Profiling Linux*, Android*, and QNX* System Boot Time

This recipe illustrates how you integrate performance analysis with Intel® VTune™ Profiler into the boot flow of Linux, Android, and QNX operating systems. Use this analysis to improve boot order inspection by identifying activities that execute very slowly on CPU cores during the OS boot.

Content Expert: Jeffrey Reinemann

When profiling boot time, you inject the performance data collection command of Intel® VTune™ Profiler into the early stage of the OS boot (either configured via an init script or using a particular service). For optimum results, follow these guidelines:

  • Place the data collector binary files of Intel® VTune™ Profiler in the earliest available file directory.
  • For Linux and Android OS data collector writes to the file system, the output file name must use the earliest available writable directory.
  • For Linux and Android OS, the data collection command of Intel® VTune™ Profiler depends on file system availability. For QNX OS, the command depends on network availability.

**Assignment 1**
In the boot time profiling text, write out the passage starting with "Content Expert: Jeffrey" and going on through "on network availability.".
**Assignment 2**
Translate this sentence from the boot time profiling text into Spanish: "This recipe illustrates how you integrate performance analysis with Intel® VTune™ Profiler into the boot flow of Linux, Android, and QNX operating systems."
**Assignment 3**
Extend the boot time profiling text by writing what comes after its final guideline.

**Source data**
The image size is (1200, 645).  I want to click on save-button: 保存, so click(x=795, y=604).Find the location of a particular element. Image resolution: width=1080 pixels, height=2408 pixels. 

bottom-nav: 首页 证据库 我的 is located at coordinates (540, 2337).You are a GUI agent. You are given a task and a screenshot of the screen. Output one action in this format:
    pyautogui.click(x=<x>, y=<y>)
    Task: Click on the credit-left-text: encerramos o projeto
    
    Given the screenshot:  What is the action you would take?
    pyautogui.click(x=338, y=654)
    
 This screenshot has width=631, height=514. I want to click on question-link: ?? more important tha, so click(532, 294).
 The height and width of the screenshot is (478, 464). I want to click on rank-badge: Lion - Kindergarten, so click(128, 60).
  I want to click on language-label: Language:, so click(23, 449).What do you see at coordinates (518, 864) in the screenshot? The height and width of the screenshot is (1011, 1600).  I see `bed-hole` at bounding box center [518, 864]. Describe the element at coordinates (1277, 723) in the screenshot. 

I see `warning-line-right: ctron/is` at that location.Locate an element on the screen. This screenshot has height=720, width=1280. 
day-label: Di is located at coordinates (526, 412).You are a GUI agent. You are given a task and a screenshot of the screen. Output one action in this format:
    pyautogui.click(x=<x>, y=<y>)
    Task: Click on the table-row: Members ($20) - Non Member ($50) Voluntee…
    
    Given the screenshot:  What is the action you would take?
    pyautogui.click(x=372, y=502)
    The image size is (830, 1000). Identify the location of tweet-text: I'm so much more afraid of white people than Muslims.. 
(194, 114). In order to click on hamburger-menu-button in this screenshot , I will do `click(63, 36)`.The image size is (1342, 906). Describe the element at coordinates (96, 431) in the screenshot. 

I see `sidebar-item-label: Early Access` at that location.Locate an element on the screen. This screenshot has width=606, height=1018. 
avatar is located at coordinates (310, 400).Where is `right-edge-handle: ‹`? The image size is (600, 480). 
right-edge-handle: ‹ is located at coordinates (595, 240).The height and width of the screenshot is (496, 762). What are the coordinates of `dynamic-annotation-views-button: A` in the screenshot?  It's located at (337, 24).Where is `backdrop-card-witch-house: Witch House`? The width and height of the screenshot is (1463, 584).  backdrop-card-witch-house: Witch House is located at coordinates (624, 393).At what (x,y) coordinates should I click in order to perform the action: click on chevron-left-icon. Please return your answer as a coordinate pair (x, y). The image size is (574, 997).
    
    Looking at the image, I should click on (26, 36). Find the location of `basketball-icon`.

**Answer space 1**
Content Expert: Jeffrey Reinemann

When profiling boot time, you inject the performance data collection command of Intel® VTune™ Profiler into the early stage of the OS boot (either configured via an init script or using a particular service). For optimum results, follow these guidelines:

  • Place the data collector binary files of Intel® VTune™ Profiler in the earliest available file directory.
  • For Linux and Android OS data collector writes to the file system, the output file name must use the earliest available writable directory.
  • For Linux and Android OS, the data collection command of Intel® VTune™ Profiler depends on file system availability. For QNX OS, the command depends on network availability.

**Answer space 2**
Esta receta ilustra cómo integrar el análisis de rendimiento con Intel® VTune™ Profiler en el flujo de arranque de los sistemas operativos Linux, Android y QNX.

**Answer space 3**
While this approach is suitable to address several problems during OS boot time, it cannot cover the entire boot process. For example, the kernel decompression stage and file system mount stages are not covered.


This section lists the software you need for the performance analysis scenario.

  • Operating system:

    • Linux with the systemd system initialization type. Root access is enabled.

    • QNX

  • Tools:

    • QNX* Momentics* Tool Suite

    • QNX 7.0 SDK

    • Intel® VTune™ Profiler version 2023 (or newer)

      • Starting with the 2020 release, Intel® VTune™ Amplifier has been renamed to Intel® VTune™ Profiler.

      • Most recipes in the Intel® VTune™ Profiler Performance Analysis Cookbook are flexible. You can apply them to different versions of Intel® VTune™ Profiler. In some cases, minor adjustments may be required.

      • Get the latest version of Intel® VTune™ Profiler:

Profile Linux System Boot Time via systemd


  • Install Intel® VTune™ Profiler on your target Linux system.

  • Check the type of system initialization. To confirm the system is using systemd, enter:

    systemctl | grep "\-\.mount"

    If systemd is used, you can expect the following output:

    -.mount  loaded  active  mounted  /

To profile Linux system boot time:

  1. Create a /boot_profile file and configure it to run a hardware analysis (Hotspots, I/O Analysis, and others) with Intel® VTune™ Profiler.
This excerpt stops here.